Gezegenimizde bütün toplumları etkileyen, aptallaştıran, bazı halleri manipüle eden, büyük bir yanılgı içerisine sokan bir sistem yok mu? Evet "TEKNOLOJİ HIZLA İLERLİYOR, İNSANLIK AYNI HIZDA GERİLİYOR". Bir şahıs bilim adamıyım diye kendini tanıtsa fakat saçma işlerde bulunsa örneğin silah yapımları, nasıl bilimden o insan sebebiyeti ile şüphe etmez iseniz aynı şekilde bir Hristiyan’ın, Müslümanın, Yahudi’nin yanlış yaşamaları ya da yaşatılmaları sonucu din diye nitelendirdiğimiz metafizik kavramıda çürütemeyiz.
Tanrı&Yaratıcı&Allah ne ile anarsanız anın O'nun dünyada ki kötülüğü durdurması da beklenilemez zira büyük çoğunluktaki inanışlara baktığımızda burası bir test&sınav&kendi özgür irademiz ile yargılanacağımız (bazı sebeplerden dolayı) bir yerdir. Bizim kendi düşüncelerimiz ile isimlendirdiğimiz zaman gibi kavramlarda aynı şekilde çok daha farklı hususlardır.

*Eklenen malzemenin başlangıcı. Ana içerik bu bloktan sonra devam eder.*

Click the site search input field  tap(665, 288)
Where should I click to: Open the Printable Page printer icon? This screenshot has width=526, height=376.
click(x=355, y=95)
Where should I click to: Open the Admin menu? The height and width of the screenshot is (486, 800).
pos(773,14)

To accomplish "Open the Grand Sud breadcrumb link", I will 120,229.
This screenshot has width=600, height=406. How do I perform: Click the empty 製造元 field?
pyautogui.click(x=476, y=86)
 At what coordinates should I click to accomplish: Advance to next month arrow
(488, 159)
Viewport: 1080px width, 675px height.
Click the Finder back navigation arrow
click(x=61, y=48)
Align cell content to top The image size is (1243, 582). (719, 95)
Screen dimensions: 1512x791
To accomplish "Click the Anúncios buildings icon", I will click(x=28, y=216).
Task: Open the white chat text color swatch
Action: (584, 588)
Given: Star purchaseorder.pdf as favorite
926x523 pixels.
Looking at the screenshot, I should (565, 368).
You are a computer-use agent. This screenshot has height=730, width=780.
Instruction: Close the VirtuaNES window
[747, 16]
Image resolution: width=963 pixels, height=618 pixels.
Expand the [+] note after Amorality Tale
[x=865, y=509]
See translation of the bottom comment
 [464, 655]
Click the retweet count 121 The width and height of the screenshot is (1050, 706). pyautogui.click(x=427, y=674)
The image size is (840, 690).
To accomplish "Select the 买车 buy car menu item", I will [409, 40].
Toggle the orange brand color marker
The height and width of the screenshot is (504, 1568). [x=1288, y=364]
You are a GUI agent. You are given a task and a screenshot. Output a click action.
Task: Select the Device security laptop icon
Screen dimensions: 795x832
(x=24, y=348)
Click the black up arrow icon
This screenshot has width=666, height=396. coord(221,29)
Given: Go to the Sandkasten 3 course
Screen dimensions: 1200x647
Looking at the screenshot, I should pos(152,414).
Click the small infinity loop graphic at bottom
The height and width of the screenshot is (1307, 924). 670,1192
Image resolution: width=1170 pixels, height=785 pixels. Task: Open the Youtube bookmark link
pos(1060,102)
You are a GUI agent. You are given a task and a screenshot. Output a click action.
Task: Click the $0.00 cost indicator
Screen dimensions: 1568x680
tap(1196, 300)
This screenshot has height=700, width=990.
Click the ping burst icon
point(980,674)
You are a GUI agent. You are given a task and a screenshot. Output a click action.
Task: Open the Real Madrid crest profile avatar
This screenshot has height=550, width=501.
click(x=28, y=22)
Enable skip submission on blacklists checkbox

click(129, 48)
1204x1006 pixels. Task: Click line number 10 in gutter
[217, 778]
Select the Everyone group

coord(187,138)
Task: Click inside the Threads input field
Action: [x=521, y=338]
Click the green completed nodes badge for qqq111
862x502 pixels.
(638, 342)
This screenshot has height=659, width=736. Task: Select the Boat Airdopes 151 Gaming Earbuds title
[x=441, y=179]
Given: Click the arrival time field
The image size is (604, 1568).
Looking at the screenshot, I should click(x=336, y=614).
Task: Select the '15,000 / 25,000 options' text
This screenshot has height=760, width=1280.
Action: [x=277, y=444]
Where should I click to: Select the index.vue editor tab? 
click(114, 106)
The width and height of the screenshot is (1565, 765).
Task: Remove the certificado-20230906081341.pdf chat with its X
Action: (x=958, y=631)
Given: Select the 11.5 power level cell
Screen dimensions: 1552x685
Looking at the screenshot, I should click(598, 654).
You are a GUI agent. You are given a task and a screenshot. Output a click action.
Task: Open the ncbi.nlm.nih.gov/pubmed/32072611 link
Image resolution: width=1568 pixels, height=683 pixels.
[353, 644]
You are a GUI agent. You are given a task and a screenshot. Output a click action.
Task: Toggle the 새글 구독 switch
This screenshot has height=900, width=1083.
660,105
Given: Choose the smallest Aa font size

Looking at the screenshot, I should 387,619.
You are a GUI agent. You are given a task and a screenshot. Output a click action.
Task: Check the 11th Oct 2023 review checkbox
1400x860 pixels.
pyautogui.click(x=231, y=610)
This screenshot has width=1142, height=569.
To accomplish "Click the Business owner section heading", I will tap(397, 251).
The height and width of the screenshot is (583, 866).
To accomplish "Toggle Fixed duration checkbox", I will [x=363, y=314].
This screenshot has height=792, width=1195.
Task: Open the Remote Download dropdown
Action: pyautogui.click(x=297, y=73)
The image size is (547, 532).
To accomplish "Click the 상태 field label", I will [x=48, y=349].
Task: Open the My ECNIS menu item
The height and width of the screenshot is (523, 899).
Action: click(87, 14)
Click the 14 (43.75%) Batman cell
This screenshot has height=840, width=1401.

Zaman kavramı görecelidir. Yaratıcı evreni 6 günde yarattı derken kime göre neye göre 6 gündür? Uzayda bir karadeliğin içinde ya da çevresinde ki zaman kavramı ile dünyadaki zaman kavramı dahi birbirini tutmazken koskoca aklınızın bile kavramakta zorlandığı büyüklükte ki evrende yalnızca dünya üzeri kanunlarla, durumlarla nitelendirmek ne kadar akıl kârıdır? Ben burada Yaratıcının varlığını ya da yokluğunu ispatlamaya çalışmıyorum. Sadece ipini koparanın kendince hüküm koymasını eleştiriyorum! Ve özellikle BATIK BATI’YI eleştiriyorum...
Haklılık, Hakikat, Doğruluk ölçütü nedense güçten, zenginlikten geçiyor... Ne yani tarihte kim güçlü ise haklı o mudur? Batı şu an güçlü, zengin diye o haklı mıdır? Kesinlikle reddediyorum ben bunu! Onların medeniyeti yalnızca kendilerinedir, egoizm, kendini beğenmişlik hakimiyeti altındadırlar. İnsan hakkından bahsedip tüm dünyayı katledenlerden bahsediyorum! Petrol uğruna insanlar üzerinde oynadığı bin bir manipüleyi, oyunu, katli, gerileştirmeyi, bölmeyi, parçalamayı ve bilhassa cahil bırakıp sonra kendi ürettiği insanlarla cahil, aptal diye dalga geçmelerini eleştiriyorum. Bilimde geliştiler, pek çok sırrı çözdüler diyeceksiniz değil mi? HAYIR! Bugün bildiğiniz pek çok buluş, bilgi; Doğu ve Ortadoğu’dan bilhassa inançlı diye aşağıladıkları insanlardan çıkmıştır ve onlar tıpkı diğer tüm çaldıkları gibi bilgileri de çalıp ve tıpkı altın çıkmayan topraklarında altın borsasının zirvesinde oturanlar ve altını kendileri bulmuşçasına davrananlar aynı şekilde tüm bu bilgileri de kendileri bulmuş gibi dayatmaktadır. “BİLİM ADAMLARI” denildiğinde aklınıza Dekart, Galile, Kopernik, Newton, Lavoisier, Kepler, Wright Kardeşler, Toriçelli, Kristof Kolomb, Vasco de Gama.. gelir peki neden İbnü n-Nefis, Sabit bin Kurra ,İbn-i Sina , el-Kindi ,Ebu l Kasım Zehravi ,Muhammed Ebu Bekir Zekeriya Razi ,Ali Kuşçu, Battani, Biruni, Akşemseddin... gelmez?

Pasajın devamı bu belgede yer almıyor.